Activity -> Please report every line from the material that contains the word "computer".

Input data ->
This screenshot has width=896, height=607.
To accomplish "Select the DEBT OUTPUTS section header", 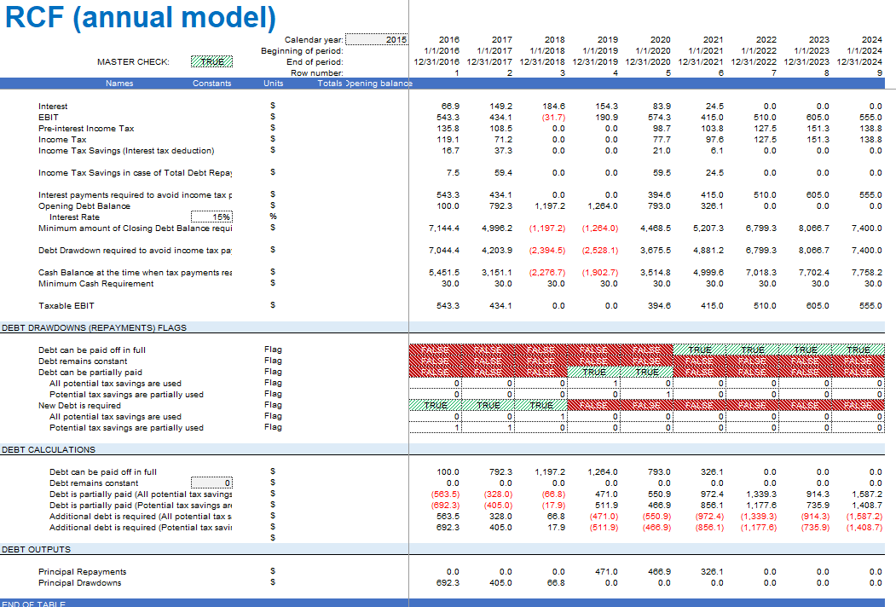I will tap(36, 549).
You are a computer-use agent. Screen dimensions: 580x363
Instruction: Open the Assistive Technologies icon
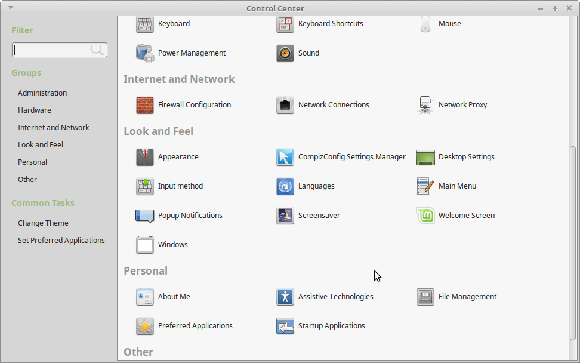coord(285,297)
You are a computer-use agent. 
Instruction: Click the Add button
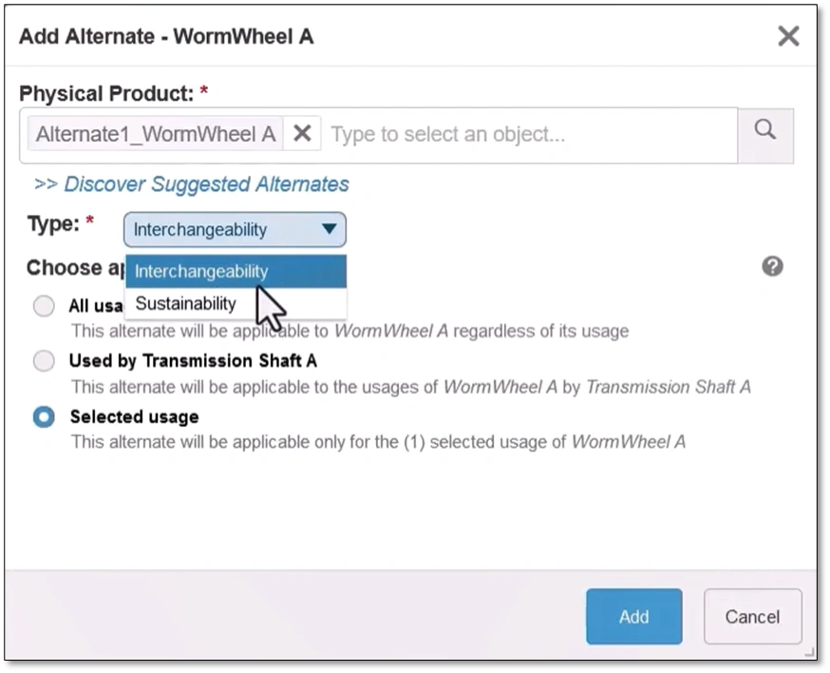pos(633,616)
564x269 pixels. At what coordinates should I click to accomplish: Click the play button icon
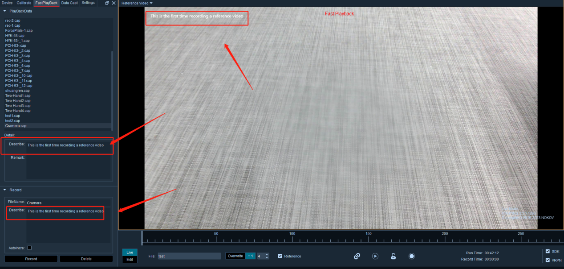[375, 256]
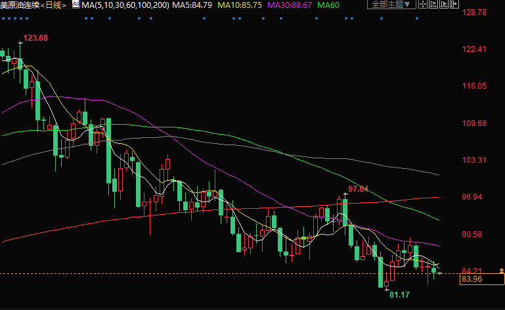Click the 128.78 price axis label
Image resolution: width=505 pixels, height=310 pixels.
point(474,12)
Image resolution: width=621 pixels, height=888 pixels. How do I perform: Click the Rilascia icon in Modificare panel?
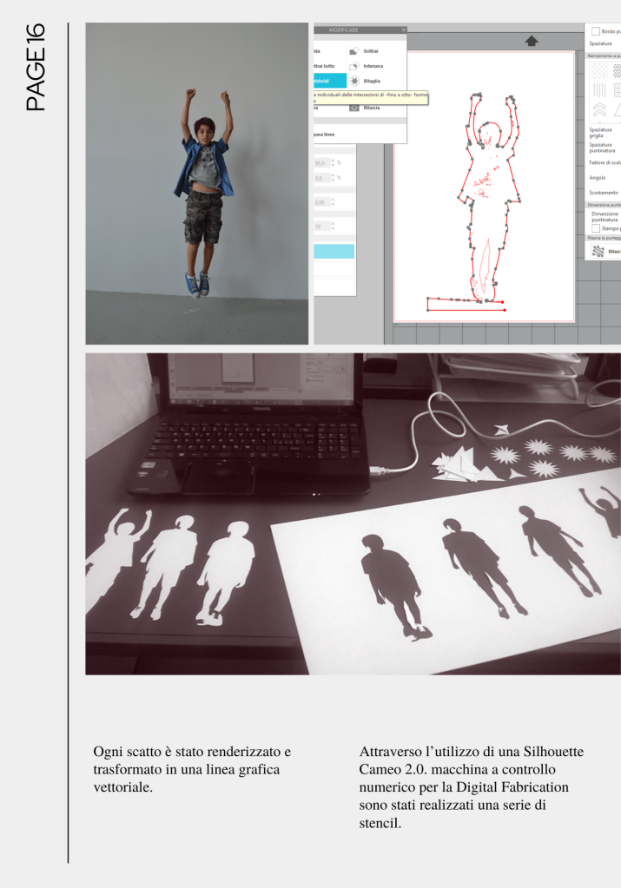355,108
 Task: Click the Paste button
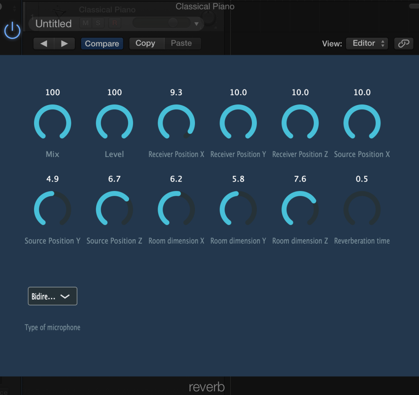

Output below ->
You are a computer-use agent. Screen dimensions: 580x363
You are a computer-use agent. 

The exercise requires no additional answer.